[Entries on where items appear]
■ ■ ■

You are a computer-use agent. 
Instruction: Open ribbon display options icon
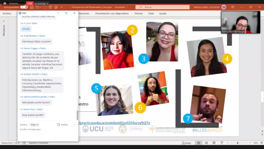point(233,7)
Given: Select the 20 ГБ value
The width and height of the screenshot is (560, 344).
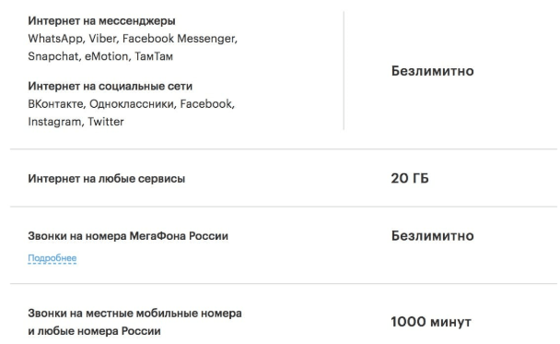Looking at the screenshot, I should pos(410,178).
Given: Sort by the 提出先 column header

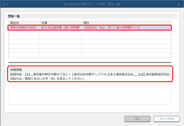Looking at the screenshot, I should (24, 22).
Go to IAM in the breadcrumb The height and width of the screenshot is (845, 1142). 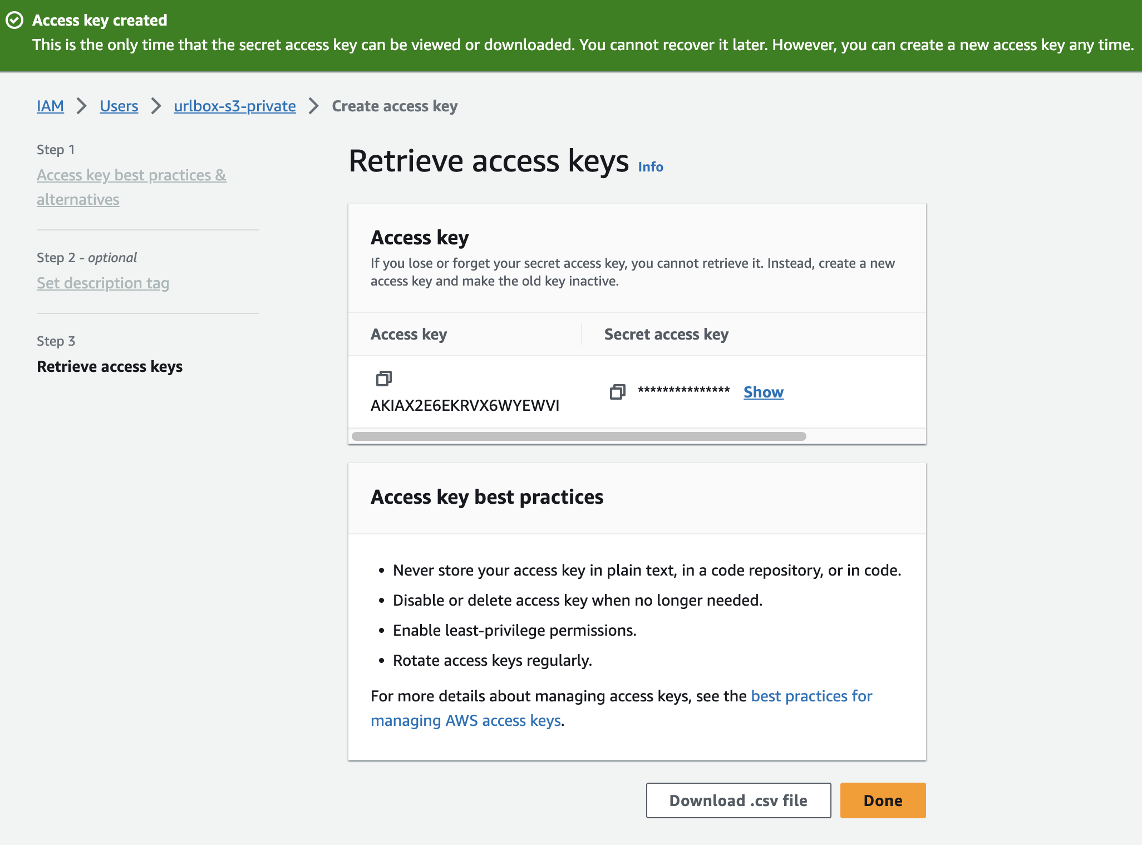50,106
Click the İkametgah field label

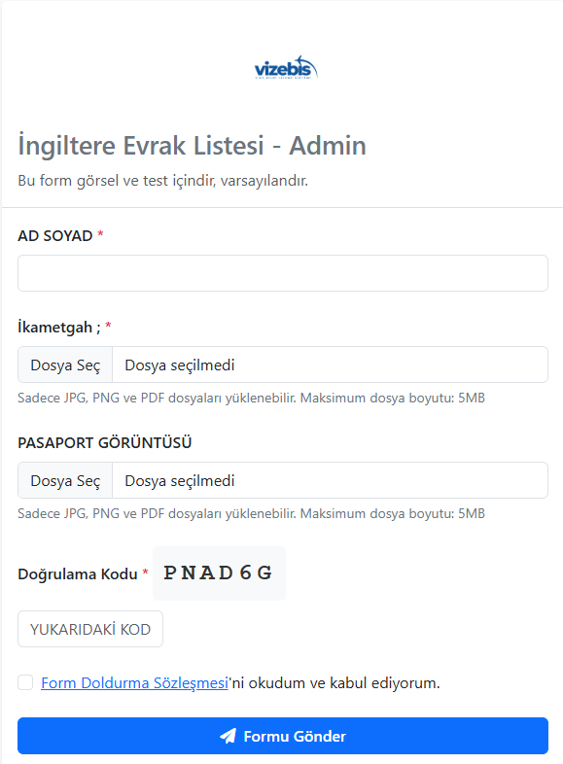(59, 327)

■ ■ ■

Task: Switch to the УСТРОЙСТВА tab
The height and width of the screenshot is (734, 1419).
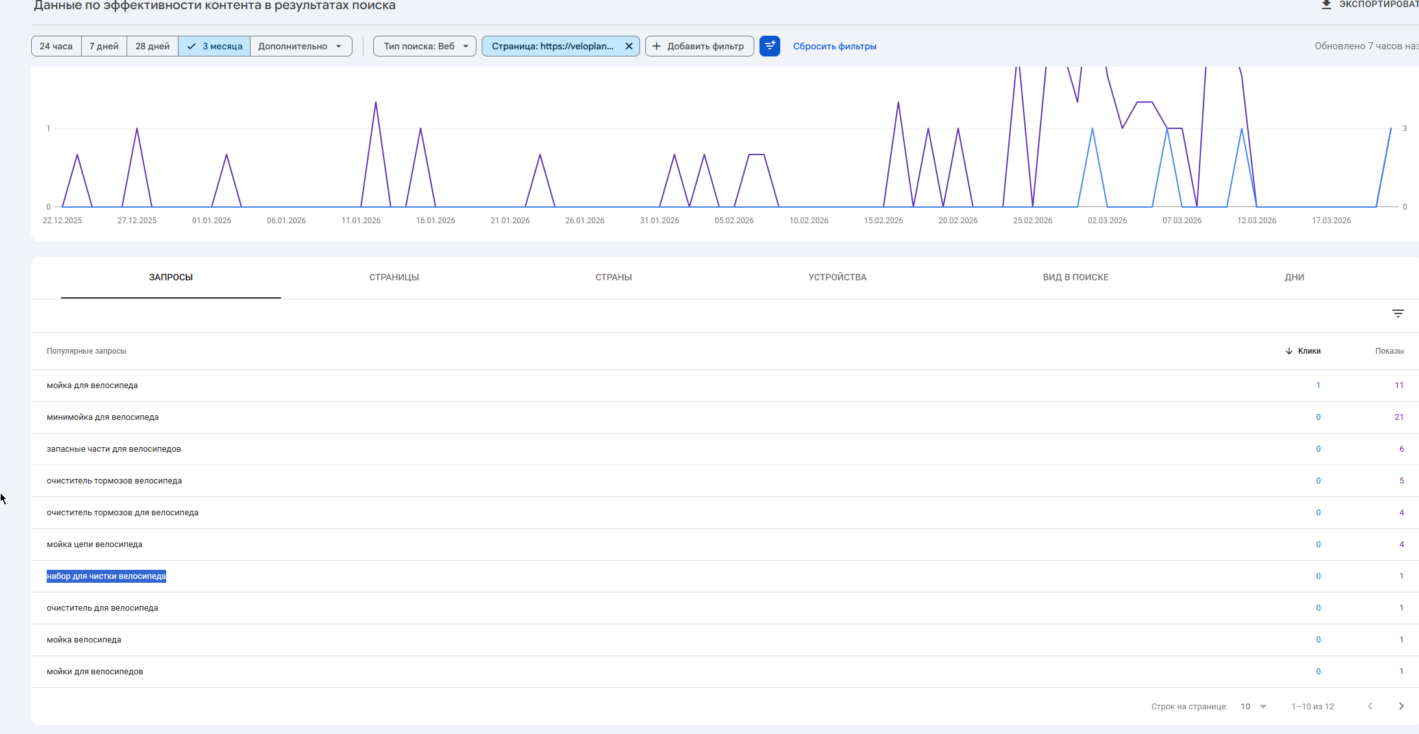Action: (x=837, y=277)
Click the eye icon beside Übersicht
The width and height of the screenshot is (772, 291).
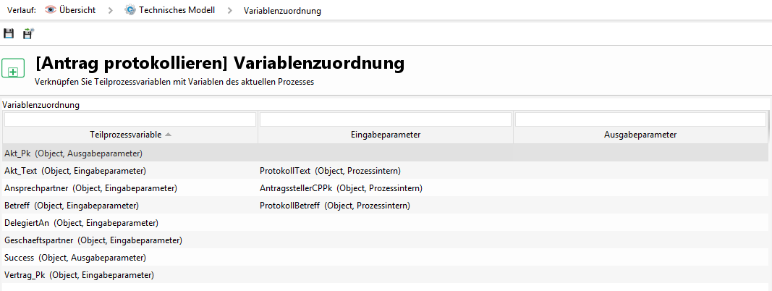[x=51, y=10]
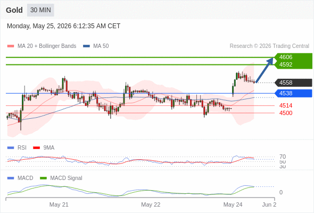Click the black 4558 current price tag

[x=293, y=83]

■ ■ ■

• _WHAT IS NEEDED_:
Replace "screenshot" with "image" in the listing, starting with the line that contains "Click the eye icon beside Übersicht" and going on through the line that contains "[x=293, y=83]", and give those lines again with everything else unchanged and the pictures left out.

• _SOLUTION TO THIS PROBLEM_:
Click the eye icon beside Übersicht
The width and height of the image is (772, 291).
[x=51, y=10]
Click the black 4558 current price tag

[x=293, y=83]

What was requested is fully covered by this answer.